(image courtesy of Sean Seah)
I have been doing a LOT of reading of other peoples blogs lately . . . (I love blogs, aren't blogs great!! So many blogs for many different things, ideas, concepts, etc). There seems to be a common thread in blogs around this time of year, and that is goals! Goals for life, for work, for family, goals for crafting, studying, and sport, goals for love, friends, and socialising, so many goals, seemingly so much time (is it just me, but does time really do speed up the older you get???).
So I have been thinking about what I want in my life this year, and perhaps, forever more. You see, I have mentioned before that I don't do resolutions. New years resolutions appear to be so rigid, so dry and uncompromising. To be resolute is to be unbendable, and in your life you have to be "bendable" right? So for me its all about goals and the journey to that goal. Because a goal is about setting a point of change to strive for, whether it takes you a few weeks or a few years. A goal is about what you learn along the way to the finish point, what helps to stretch you out of your comfort zone in a flexible way. SO, what are my goals for this year????
1. Grow my business - flexible goal much!!! Yes, very flexible, but that is the point. My speaking business is still in its infancy, but I am learning everyday about how to improve, how to expand my understanding of business and marketing. So when I say grow my business, I want to get to the end of 2013 and be able to tangibly "see" the growth that has taken place, whether that be through finances, networking, products available, services provided.
2. Minimise and Simplify - get rid of the garbage, you know? That detritus of life that weighs you down, holds you back, and exhausts you. This goal is all about streamlining my life, making it more about being happy and joyful in everything I do, making my life less materialistic and more about experience. I am currently in the midst of activating this goal, I am "Spring Cleaning" my flat, my office, and my mind.
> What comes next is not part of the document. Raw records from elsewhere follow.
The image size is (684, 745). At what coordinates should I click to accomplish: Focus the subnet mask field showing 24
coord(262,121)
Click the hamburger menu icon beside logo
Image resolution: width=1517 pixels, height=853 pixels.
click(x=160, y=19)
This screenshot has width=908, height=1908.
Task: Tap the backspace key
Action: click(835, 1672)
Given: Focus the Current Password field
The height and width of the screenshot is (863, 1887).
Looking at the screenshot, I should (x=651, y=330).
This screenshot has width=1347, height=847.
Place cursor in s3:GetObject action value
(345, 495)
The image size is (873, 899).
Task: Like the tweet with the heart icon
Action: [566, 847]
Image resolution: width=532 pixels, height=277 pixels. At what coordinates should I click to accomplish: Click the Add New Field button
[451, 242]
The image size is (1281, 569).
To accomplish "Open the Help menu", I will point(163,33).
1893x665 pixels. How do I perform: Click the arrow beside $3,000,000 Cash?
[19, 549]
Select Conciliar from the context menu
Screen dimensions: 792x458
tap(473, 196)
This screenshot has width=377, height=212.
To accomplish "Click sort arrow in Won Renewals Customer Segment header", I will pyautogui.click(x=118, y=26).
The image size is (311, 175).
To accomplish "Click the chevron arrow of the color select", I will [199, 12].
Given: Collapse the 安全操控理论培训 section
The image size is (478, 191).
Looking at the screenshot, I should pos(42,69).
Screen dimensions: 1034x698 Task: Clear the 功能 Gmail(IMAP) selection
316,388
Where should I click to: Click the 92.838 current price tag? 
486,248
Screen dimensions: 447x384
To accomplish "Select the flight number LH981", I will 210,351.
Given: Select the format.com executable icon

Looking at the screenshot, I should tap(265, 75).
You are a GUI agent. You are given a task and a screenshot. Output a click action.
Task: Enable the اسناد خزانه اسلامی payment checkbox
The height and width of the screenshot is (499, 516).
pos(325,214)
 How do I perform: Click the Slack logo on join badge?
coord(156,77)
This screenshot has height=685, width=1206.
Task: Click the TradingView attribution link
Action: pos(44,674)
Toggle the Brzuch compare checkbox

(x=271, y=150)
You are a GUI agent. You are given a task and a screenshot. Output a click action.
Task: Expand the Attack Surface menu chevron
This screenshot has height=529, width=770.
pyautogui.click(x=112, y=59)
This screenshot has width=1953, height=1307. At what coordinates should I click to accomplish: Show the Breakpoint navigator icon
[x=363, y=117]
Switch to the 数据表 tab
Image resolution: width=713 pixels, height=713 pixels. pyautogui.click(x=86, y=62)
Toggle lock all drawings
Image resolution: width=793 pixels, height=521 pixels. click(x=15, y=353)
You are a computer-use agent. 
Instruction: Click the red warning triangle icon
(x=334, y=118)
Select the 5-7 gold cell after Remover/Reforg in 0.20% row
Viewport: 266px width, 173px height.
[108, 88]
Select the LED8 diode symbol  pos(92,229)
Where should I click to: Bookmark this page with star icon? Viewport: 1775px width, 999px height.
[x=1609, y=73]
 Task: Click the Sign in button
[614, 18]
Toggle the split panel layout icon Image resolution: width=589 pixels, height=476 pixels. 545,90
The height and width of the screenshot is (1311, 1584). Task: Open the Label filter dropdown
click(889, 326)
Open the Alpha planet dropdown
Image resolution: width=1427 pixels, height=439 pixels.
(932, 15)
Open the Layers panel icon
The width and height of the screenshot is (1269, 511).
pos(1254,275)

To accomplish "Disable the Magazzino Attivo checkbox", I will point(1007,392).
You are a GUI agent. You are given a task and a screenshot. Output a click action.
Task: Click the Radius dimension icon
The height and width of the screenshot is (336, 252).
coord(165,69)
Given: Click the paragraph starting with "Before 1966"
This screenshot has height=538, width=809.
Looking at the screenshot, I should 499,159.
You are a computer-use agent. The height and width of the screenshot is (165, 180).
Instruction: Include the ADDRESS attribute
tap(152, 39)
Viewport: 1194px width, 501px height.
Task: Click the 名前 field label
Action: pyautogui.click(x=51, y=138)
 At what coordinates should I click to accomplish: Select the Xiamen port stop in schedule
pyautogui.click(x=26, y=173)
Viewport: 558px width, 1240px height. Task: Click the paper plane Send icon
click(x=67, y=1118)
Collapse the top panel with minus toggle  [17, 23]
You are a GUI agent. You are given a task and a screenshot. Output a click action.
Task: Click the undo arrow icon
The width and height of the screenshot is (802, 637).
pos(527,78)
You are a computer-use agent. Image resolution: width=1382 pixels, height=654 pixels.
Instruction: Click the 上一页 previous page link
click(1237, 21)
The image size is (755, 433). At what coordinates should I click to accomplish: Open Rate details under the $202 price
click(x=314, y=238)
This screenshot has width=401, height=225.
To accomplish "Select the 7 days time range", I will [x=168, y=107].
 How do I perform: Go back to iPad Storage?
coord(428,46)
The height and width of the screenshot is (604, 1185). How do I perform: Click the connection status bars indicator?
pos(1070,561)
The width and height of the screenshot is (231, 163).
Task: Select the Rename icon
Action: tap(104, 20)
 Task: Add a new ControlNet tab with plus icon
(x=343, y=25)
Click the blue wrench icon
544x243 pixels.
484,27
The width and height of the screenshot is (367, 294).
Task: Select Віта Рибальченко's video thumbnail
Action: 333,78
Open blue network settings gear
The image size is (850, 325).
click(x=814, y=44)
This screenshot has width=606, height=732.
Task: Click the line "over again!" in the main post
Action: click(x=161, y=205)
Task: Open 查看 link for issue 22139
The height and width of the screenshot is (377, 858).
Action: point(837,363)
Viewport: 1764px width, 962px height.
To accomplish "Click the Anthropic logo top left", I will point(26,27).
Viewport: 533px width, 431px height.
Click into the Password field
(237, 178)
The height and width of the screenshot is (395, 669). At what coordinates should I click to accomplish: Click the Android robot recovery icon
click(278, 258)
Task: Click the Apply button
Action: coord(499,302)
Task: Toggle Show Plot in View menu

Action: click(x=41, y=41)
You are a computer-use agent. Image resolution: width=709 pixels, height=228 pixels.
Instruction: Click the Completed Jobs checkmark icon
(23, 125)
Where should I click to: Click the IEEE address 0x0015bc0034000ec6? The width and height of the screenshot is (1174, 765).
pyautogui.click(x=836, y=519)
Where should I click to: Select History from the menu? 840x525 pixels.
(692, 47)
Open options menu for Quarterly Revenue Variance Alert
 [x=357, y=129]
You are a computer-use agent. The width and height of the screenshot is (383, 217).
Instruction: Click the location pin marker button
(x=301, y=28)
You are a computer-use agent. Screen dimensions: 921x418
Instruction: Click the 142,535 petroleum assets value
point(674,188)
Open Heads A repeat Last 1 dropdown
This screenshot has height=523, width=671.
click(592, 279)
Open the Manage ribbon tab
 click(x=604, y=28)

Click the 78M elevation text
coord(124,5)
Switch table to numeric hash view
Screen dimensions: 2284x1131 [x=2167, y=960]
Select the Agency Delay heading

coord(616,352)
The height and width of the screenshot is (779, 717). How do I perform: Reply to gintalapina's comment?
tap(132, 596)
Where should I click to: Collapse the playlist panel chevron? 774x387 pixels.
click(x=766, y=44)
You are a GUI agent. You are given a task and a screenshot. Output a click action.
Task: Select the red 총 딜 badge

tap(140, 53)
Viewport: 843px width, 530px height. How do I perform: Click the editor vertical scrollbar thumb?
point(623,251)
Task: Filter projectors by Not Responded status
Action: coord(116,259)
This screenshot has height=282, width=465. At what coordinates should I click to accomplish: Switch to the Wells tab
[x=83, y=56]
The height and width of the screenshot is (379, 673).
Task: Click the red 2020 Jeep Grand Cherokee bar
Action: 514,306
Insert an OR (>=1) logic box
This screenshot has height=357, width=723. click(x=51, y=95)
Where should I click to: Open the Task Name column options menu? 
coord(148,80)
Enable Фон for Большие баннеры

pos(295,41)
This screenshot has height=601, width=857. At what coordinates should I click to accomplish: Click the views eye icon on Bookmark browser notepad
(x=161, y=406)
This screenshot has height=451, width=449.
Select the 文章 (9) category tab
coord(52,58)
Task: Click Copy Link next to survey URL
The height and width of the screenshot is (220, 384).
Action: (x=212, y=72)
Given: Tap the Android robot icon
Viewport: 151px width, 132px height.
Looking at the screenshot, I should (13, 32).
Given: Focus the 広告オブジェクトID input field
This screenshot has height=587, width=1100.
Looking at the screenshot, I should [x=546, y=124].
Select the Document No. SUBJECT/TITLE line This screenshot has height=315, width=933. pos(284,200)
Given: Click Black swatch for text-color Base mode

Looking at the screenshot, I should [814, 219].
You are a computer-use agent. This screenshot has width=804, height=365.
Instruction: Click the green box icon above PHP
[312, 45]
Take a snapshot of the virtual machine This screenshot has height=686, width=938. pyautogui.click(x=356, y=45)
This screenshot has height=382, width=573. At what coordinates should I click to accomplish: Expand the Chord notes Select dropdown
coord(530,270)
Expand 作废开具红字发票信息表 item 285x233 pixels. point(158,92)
3. Revitalise my Health - As you may have read earlier in my blog I went swimming the other week for the first time in, like, forever!! It was during this swimming session that I realised just how unfit I had become. I admit, I felt ashamed . . . here I was, a former Paralympic swimmer and I could barely swim 50m non-stop. I need to get my fitness and health sorted. I am starting to focus on nutritious foods v empty calorie foods. What I am putting in my mouth is considered deeply, every meal time, every day. I am also challenging myself to do a physical activity at least once a day, whether this be swimming, pilates, yoga, a walk, etc. I want to feel STRONG again.
All of these are good goals . . . and in these rather grand, general goals there are lot's of little goals, that when achieved help to build the big picture. So here's a reminder for you - remember the big picture!! Remember that each little effort builds to create the life that you want! So whether it's the marks to get into uni, that promotion at work, or even bringing new life into the world, nurture those little efforts, and the big picture will work itself out.
Here are some blogs that have inspired me:
- Scoutie Girl
- Create As Folk
Do you get scared sometimes? About silly things, useless things, things you've done before? It's an irrational fear isn't it? Well, I met my irrational fear head on today . . . and it was a fear I didn't even realised I had!
What was I scared of?
Yep, you read that right. No need to rub your eyes and do a double take. I, a former Paralympic Swimming Medallist was holding onto an irrational fear of doing what I used to do the best. And there's the clue peeps - what I used to do the best.
Let me describe the moment I slipped into the water this morning - 'sitting on the edge of the pool, my left leg swishing through the water, I slowly slipped in . . . The water enveloped my body, even my head, and for a moment as I sunk to the bottom an irrational fear took over. Can I still swim? What about floating, will I still float? Can I still do tumble turns? Or dive? What if, after ten years of no swimming I have completely forgotten how to be a competent, good swimmer?????'
There's that FEAR.
Did I let that fear, those doubts, that crazy thought train take me out of the water, back into my jeans and jumper and out of the pool complex?
Instead I let myself remember the joy I had for swimming, the fun, and the passion. AND I accepted that I wasn't going to be the swimmer I was ten years ago!!! I am not an elite athlete now and I shouldn't put the expectation on myself that I can still swim like I used to.
So I took that remembered joy and I swam. This morning I swam; I swam front crawl and back stroke, I swam butterfly . . . for about two seconds! I kicked and splashed and had a WHALE of a time (pun intended). My main point is I had fun.
Fear will often take your joy and fun, it will take your will and drive, it will take your self belief and turn it upside down and inside out. Don't let the fear of failure, the fear of embarrassment or the fear of your abilities prevent you from being strong and joyful in "being" again. For me, this morning wasn't about going fast or strong, it wasn't about beating the man in the lane next to me, or being the centre of attention, it was about having fun and remembering how it is to "be" a swimmer.
So trust yourself, trust your ability, even if it's a new activity or an old activity you are revisiting. AND above all, remember to always be joyful, to have fun, to "be" in the moment, to LIVE.